What you are asked to do ▸
Once you find the line with "EMMA E IL SUO TRENINO (158, 1538)" in the entries below, return exactly every line from it through the line with "Confirms assistance (143, 1211)".

Stored items ▸
----------------

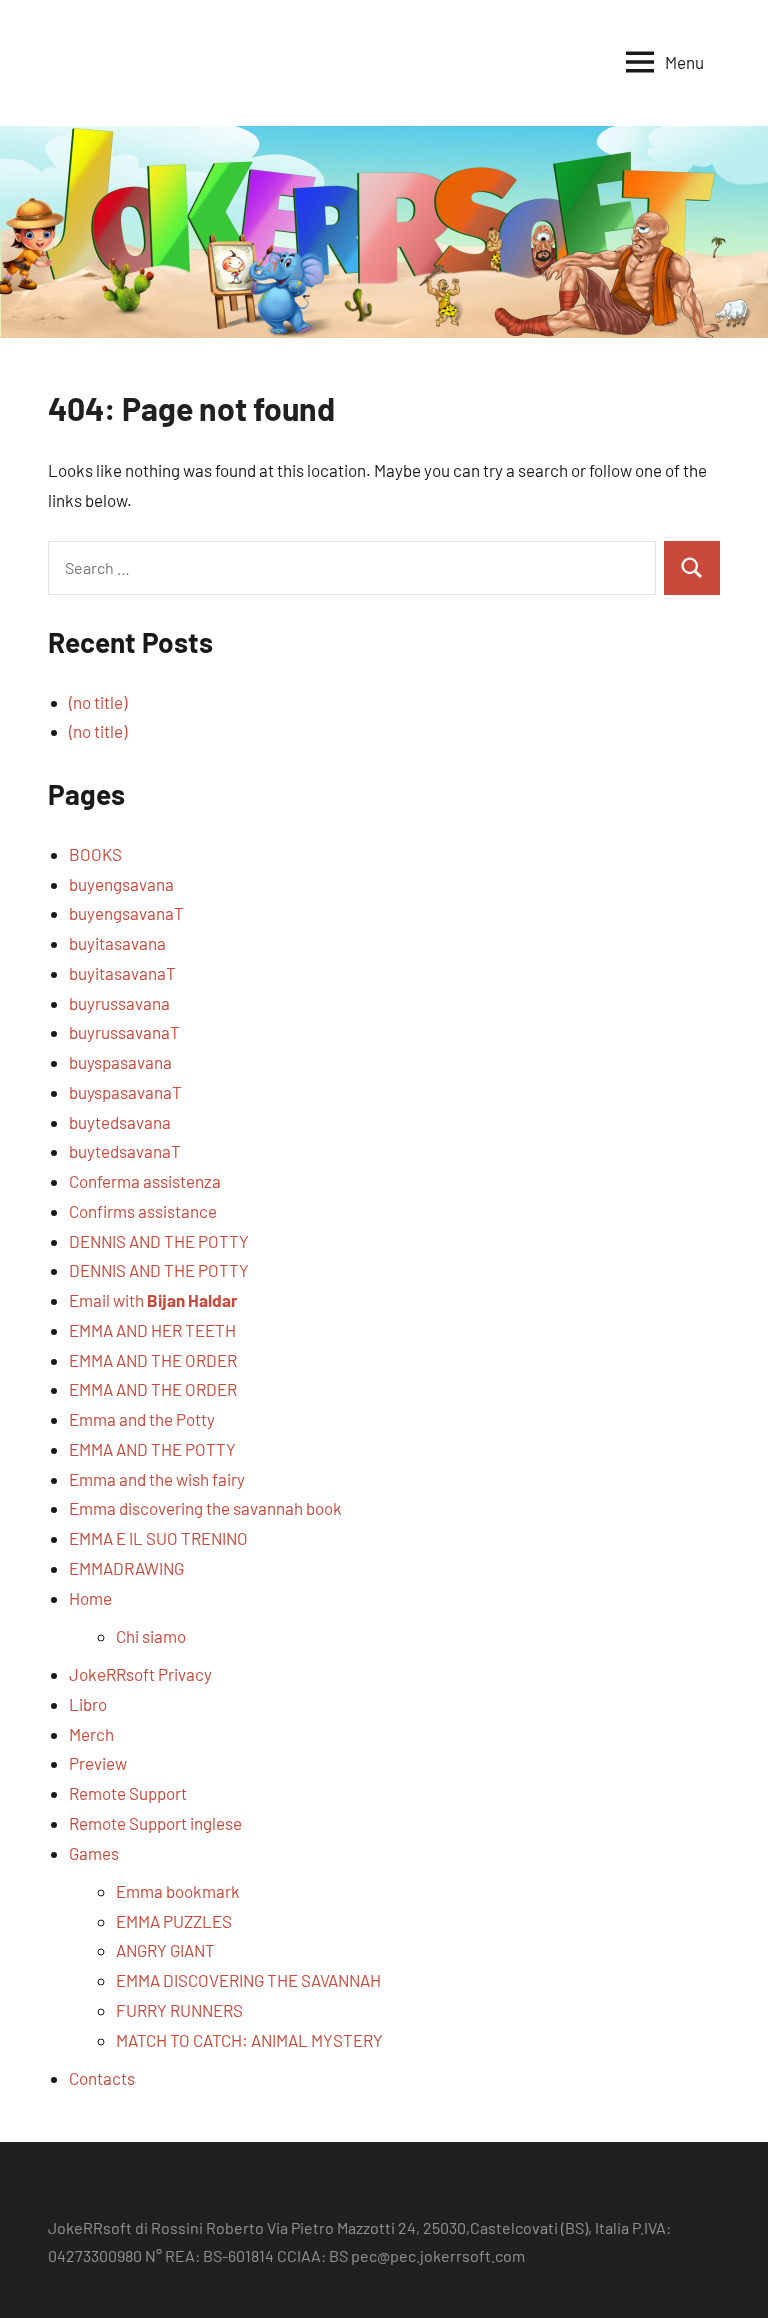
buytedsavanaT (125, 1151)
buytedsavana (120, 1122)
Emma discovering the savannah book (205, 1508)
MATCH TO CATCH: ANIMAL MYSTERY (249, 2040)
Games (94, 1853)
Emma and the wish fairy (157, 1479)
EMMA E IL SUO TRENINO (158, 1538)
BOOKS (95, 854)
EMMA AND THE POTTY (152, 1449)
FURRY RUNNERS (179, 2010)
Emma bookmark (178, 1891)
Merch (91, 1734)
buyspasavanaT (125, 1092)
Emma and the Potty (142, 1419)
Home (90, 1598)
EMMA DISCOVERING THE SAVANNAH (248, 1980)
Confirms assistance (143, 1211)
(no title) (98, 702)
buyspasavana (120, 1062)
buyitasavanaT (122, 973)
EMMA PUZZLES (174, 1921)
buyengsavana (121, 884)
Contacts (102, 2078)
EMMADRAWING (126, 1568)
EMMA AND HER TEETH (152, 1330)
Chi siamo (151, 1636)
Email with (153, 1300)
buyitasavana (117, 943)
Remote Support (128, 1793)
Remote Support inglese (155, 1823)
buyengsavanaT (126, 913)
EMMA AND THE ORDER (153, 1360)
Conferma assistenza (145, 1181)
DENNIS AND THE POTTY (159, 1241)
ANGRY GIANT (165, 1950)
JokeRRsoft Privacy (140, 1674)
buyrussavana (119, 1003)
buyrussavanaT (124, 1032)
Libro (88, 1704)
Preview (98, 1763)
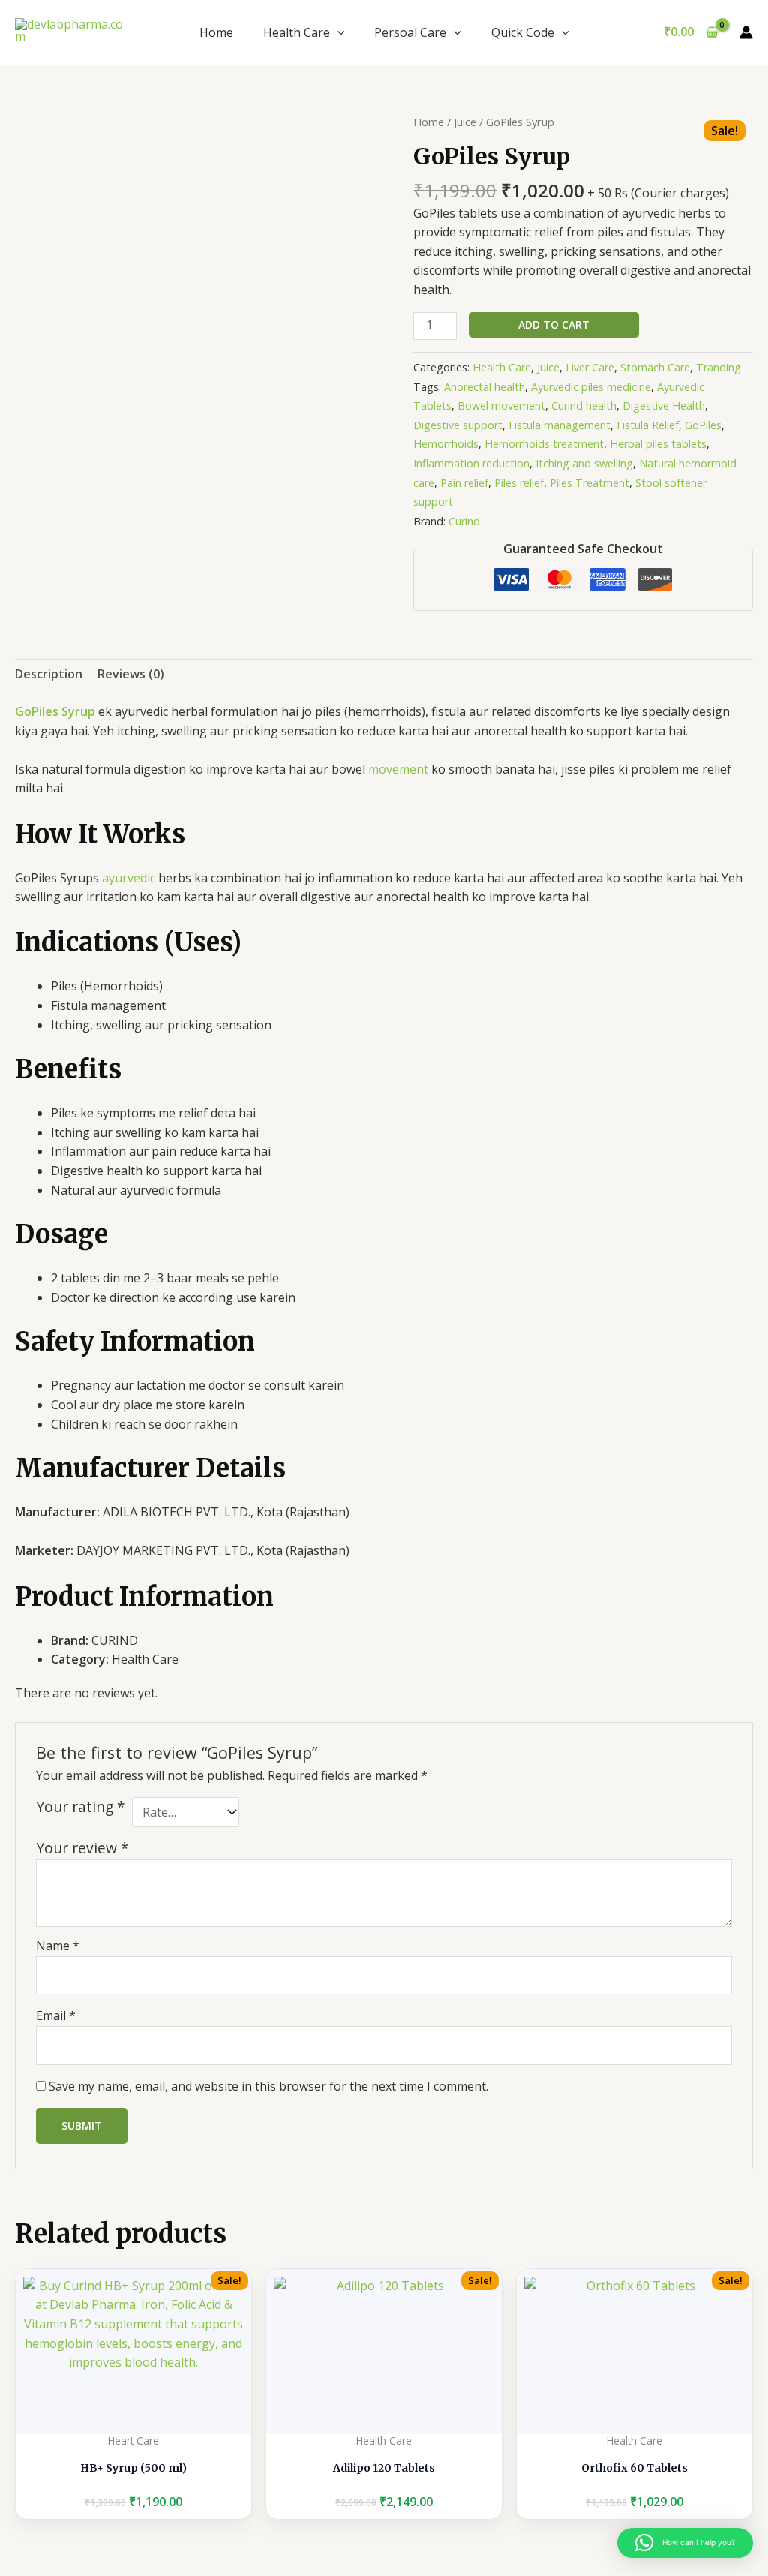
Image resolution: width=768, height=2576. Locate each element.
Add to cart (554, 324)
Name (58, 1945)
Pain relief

----------------

Expected answer ▸
EMMA E IL SUO TRENINO (158, 1538)
BOOKS (95, 854)
EMMA AND THE POTTY (152, 1449)
FURRY RUNNERS (179, 2010)
Emma bookmark (178, 1891)
Merch (91, 1734)
buyspasavanaT (125, 1092)
Emma and the Potty (142, 1419)
Home (90, 1598)
EMMA DISCOVERING THE SAVANNAH (248, 1980)
Confirms assistance (143, 1211)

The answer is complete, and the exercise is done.